L'ultima seduta della scorsa settimana si è chiusa tutta in salita per le Borse europee che hanno registrato copiosi acquisti dopo l'incertezza della sessione precedente. Il Cac40 e il Ftse100 sono saliti rispettivamente dell'1,7% e dell'1,95%, preceduti dal Dax30 che ha messo a segno un balzo del 2,63%.

Ftse Mib sui top di metà ottobre

A rimanere più indietro degli altri è stata Piazza Affari che ha visto il Ftse Mib terminare gli scambi a 19.708 punti, in rialzo dell'1,22%, dopo aver segnato nell'intraday un massimo a 19.723 e un minimo a 19.542 punti.

Ancora una volta è positivo il bilancio settimana, visto che nelle ultime cinque sedute l'indice delle blue chips ha messo a segno un progresso del 2,17% rispetto al close del venerdì precedente.

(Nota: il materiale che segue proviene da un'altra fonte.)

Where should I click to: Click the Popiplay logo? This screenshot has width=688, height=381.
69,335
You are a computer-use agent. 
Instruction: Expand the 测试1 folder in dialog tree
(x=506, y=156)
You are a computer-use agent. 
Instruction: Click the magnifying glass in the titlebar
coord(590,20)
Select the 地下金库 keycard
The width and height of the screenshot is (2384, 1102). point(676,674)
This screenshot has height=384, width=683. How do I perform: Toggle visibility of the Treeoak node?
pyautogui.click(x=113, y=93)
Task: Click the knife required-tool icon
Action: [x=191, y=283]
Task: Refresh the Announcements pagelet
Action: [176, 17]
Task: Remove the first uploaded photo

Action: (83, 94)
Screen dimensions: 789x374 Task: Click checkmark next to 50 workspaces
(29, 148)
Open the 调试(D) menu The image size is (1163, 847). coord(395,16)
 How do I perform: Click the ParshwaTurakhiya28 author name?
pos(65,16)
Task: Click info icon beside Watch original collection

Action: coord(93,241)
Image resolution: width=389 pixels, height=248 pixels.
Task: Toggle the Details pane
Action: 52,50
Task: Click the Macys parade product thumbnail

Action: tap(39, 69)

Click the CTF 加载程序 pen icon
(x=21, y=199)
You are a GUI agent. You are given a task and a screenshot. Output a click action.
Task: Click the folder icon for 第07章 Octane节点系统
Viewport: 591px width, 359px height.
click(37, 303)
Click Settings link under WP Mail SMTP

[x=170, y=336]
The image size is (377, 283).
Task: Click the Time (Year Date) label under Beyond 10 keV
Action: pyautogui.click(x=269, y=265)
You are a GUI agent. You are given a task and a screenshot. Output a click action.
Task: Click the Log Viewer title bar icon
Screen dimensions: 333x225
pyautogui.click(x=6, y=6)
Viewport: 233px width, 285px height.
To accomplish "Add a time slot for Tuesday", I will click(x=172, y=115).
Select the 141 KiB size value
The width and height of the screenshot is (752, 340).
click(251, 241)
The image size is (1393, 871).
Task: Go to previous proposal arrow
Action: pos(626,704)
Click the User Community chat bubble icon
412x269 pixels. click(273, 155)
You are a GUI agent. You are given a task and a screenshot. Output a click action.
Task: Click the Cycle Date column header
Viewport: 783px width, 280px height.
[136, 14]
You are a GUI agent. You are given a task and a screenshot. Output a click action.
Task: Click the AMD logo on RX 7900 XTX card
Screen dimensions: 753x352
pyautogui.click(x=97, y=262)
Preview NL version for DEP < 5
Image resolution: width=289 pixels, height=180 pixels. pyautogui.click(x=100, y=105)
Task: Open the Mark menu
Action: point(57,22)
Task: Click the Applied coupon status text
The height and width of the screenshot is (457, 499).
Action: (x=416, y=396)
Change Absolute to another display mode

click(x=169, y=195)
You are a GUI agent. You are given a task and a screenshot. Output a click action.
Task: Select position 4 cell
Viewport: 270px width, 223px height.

Nelle prime due sedute della settimana il Ftse Mib ha mostrato qualche incertezza, scendendo a testare in due occasioni la soglia psicologica dei 19.000 punti. La tenuta di questo livello ha favorito un pronto recupero delle quotazioni che sono salite dapprima a mettere sotto pressione l'area dei 19.500, per poi spingersi fino ai 19.700 punti in chiusura di ottava.

L'indice ha superato frazionalmente i massimi segnati a inizio dicembre, riportandosi su livelli che non di vedevano ormai dalla seconda metà di ottobre scorso.

A ridosso di una resistenza chiave: cosa aspettarsi ora?

Il mercato ha continuato ad inviare segnali positivi anche nelle ultime giornate e se da una parte questo lascia ben sperare in una prosecuzione del rialzo nel breve, dall'altra non bisogna abbandonare una certa cautela, vista l'importanza dei livelli tecnici raggiunti.